Small particle sorting (plasmid, virus, and EVs)
The small particle option fitted to the FACS Aria Fusion allows resolution of very small biological particles based on scatter alone (100-150nm based on refractive index). This is necessary for EVs and other small particles which may not have DNA cargo. For particles containing DNA a fluorescent DNA dye can be added to resolve even smaller particles. We have successfully isolated 9kb plasmids and virus-like particles. These particles can be sorted individually or into a bulk sort for futher investigation.
Single cell genomics
Single cell isolation and sequencing allows in depth investigation into the true heterogeneity of a sample. Individual cellular differences can have profound effects on their functioning in an environment. We have combined our FACS and sequencing capabilities into a high throughput single cell genomics pipeline. Using this method, we are able to sort out individual cells from various microbial communities, extract and amplify their DNA, and sequence each cell individually. This method gives high quality genome recovery that is ideal for creating reference genomes for your samples of interest, as well as targeting rare species with low coverage in metagenomic sequence data.
Amplifying and sequencing single cell targets requires meticulous attention to detail. Our instrumentation is maintained to the highest standards and controls are collected throughout the pipeline. Lysis and amplification are carried using state of the art Perkin Elmer Flex Drop IQ in a sterile laminar flow cabinet to minimize risk of contamination.
Confocal microscopy

Confocal microscopy is an optical imaging technique for increasing the resolution and contrast of a micrograph. Our Leica STELLARIS 5 white light confocal microscope is capable of:
- Visualising more fluorophore combinations than any other confocal platform
- Fluoresence lifetime imaging
- Two-dimensional imaging
- Reconstructing three-dimensional structures by combining multiple two-dimensional images at different depths (optical sectioning)

* * * *

**Parts of the exercise:**
1. Rewrite the small particle sorting passage from "The small particle" up to and including "for futher investigation.", replacing "bulk sort" with "pooled sort".
2. Write what comes next in the text on sorting, genomics, and microscopy services, starting after its final line.

* * * *

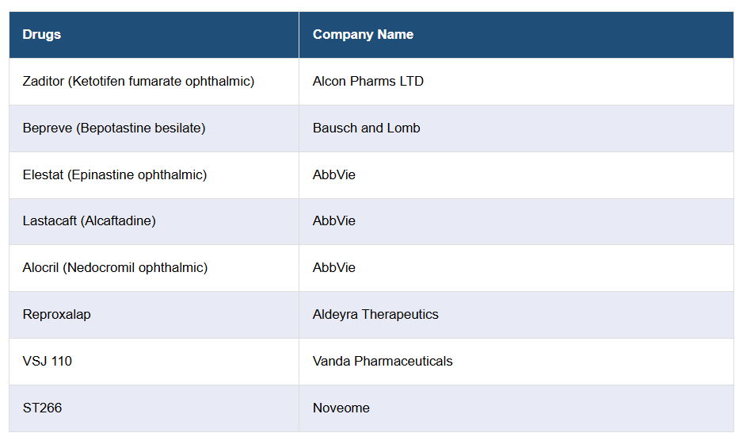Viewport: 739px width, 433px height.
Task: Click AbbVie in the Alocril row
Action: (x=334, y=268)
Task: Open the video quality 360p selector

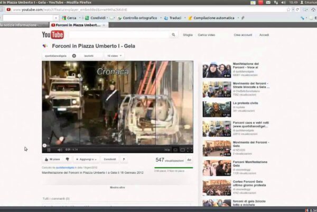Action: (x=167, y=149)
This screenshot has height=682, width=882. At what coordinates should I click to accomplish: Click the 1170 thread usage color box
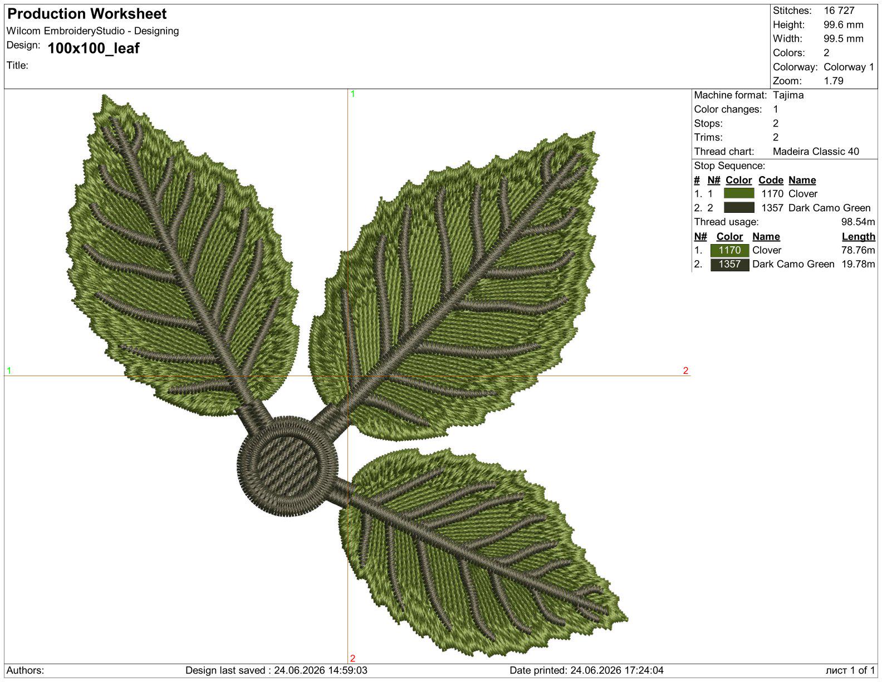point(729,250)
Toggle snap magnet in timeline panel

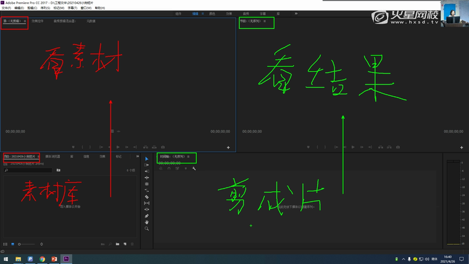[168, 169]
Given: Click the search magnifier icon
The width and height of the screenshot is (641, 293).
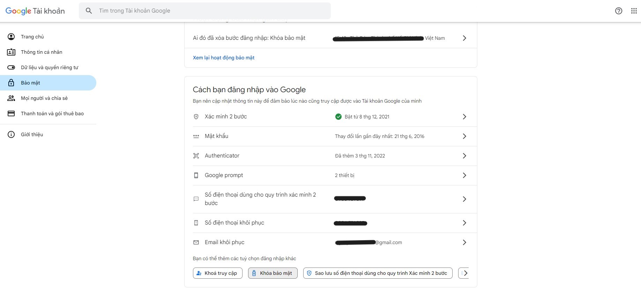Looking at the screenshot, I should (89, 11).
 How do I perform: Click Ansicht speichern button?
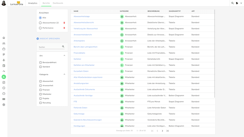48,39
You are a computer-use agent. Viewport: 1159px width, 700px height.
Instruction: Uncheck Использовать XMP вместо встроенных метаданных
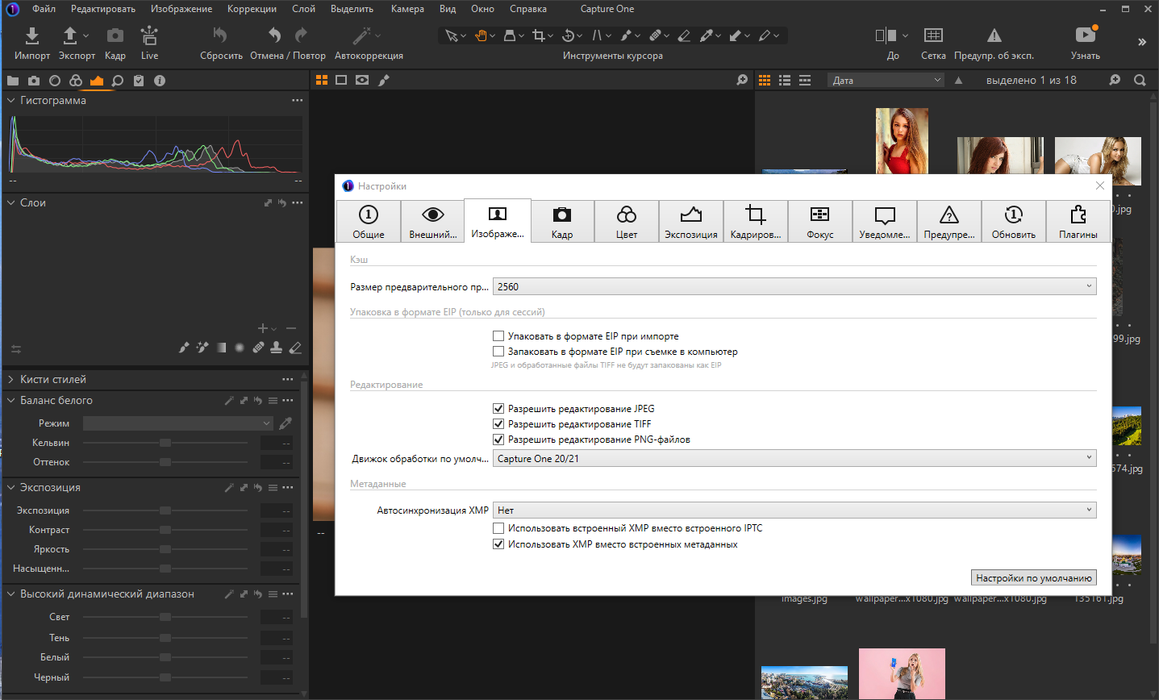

* * * *

**Outputs in order:**
1.
The small particle option fitted to the FACS Aria Fusion allows resolution of very small biological particles based on scatter alone (100-150nm based on refractive index). This is necessary for EVs and other small particles which may not have DNA cargo. For particles containing DNA a fluorescent DNA dye can be added to resolve even smaller particles. We have successfully isolated 9kb plasmids and virus-like particles. These particles can be sorted individually or into a pooled sort for futher investigation.

2.
These capabilities allow exploration of microbial habitats and the observation of microorganisms in situ with an unprecedented accuracy.
Figure right: Fluorescent image of a coal thin section. Symbionium are visible in the top R due to their bright autofluorescence, and their complex nuclei are highlighted with DAPI staining. FISH probes allow localisation of microbial communities in the coral tissue.
Bioinformatics
CMR offers range of bioinformatic and statistical analysis services for both amplicon and whole metagenome sequencing data, with particular experience in environmental ecology and the human microbiome.
Our powerful, high performance computing resources include 8 servers with 128 CPU cores and 1 Tb ram each, and one specialised server with 96 CPU cores and a nVidia GPU. We also use specialised in-house software to achieve the most robust, high quality analyses in the metagenomics field.
Our bioinformatics services include:
- Metagenome-assembled genome (MAG) recovery
- Taxonomic reconstruction
- Functional profiling
- Transcriptome and metatranscriptome analysis
CMR facilities were established with funding from QUT and the Ian Potter Foundation.